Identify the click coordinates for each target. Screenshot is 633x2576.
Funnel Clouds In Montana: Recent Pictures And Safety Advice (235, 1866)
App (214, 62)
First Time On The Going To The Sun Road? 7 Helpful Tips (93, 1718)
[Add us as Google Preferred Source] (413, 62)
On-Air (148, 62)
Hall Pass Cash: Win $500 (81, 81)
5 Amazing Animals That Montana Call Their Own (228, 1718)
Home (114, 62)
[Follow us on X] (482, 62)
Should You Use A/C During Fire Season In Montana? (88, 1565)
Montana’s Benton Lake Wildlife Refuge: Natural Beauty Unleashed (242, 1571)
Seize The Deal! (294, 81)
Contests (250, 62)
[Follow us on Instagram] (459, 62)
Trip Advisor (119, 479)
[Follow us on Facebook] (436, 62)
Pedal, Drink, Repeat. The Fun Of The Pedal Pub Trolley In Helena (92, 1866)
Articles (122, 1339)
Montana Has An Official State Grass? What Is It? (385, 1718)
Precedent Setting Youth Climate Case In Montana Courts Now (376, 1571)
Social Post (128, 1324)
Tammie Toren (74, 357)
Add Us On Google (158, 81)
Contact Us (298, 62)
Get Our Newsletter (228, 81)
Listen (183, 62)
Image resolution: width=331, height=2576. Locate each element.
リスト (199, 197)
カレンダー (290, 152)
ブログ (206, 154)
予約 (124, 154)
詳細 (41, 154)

==

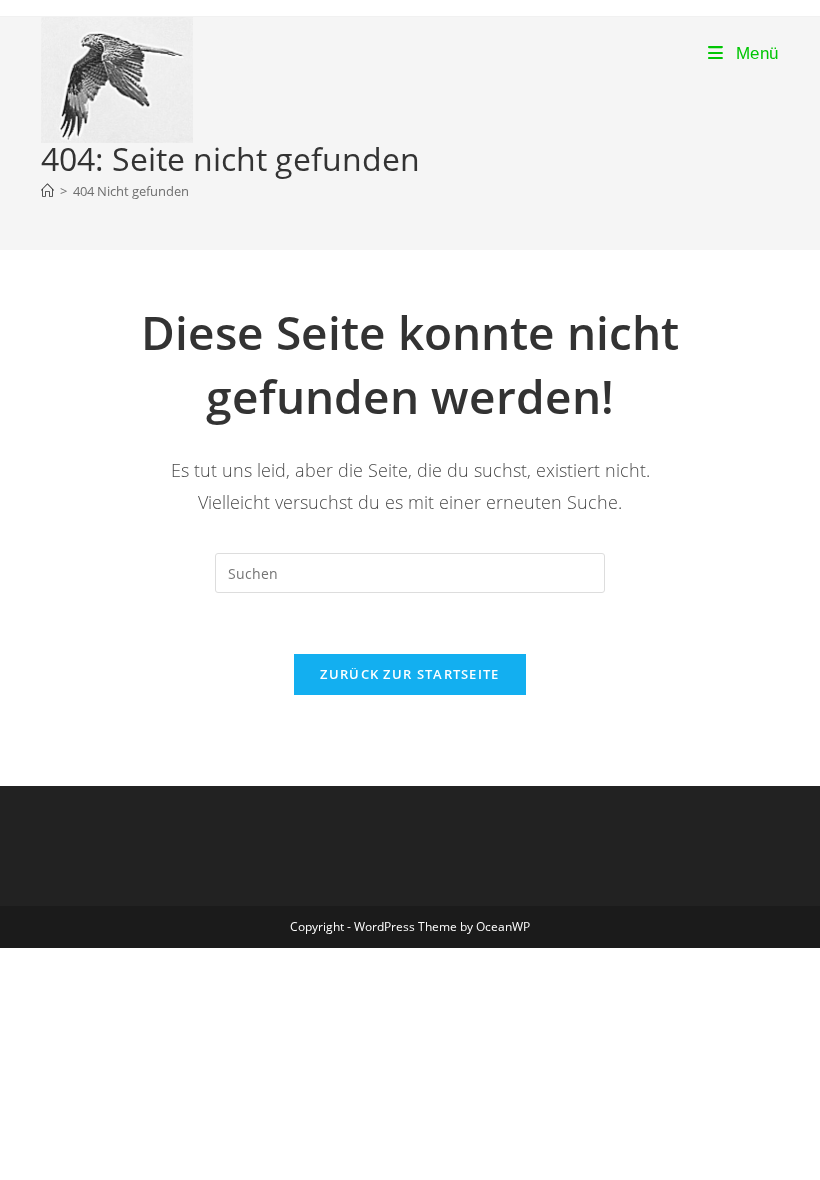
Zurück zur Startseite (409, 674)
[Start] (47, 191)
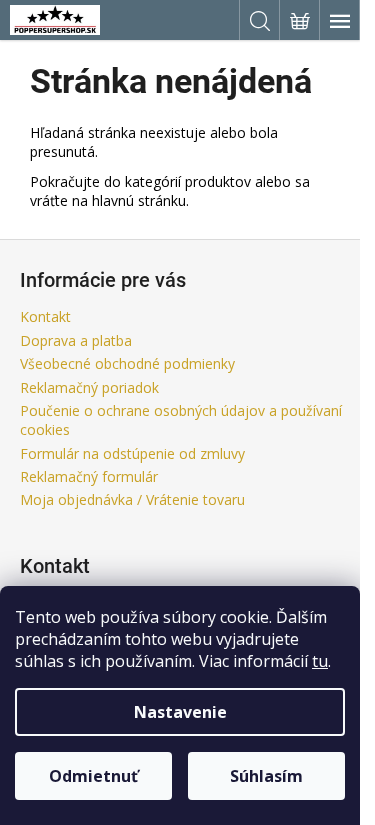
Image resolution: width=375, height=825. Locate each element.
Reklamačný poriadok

**TASK DESCRIPTION:**
Copy out each line of the data that holds the string "Montana".

**RESPONSE:**
Funnel Clouds In Montana: Recent Pictures And Safety Advice (235, 1866)
5 Amazing Animals That Montana Call Their Own (228, 1718)
Should You Use A/C During Fire Season In Montana? (88, 1565)
Montana’s Benton Lake Wildlife Refuge: Natural Beauty Unleashed (242, 1571)
Montana Has An Official State Grass? What Is It? (385, 1718)
Precedent Setting Youth Climate Case In Montana Courts Now (376, 1571)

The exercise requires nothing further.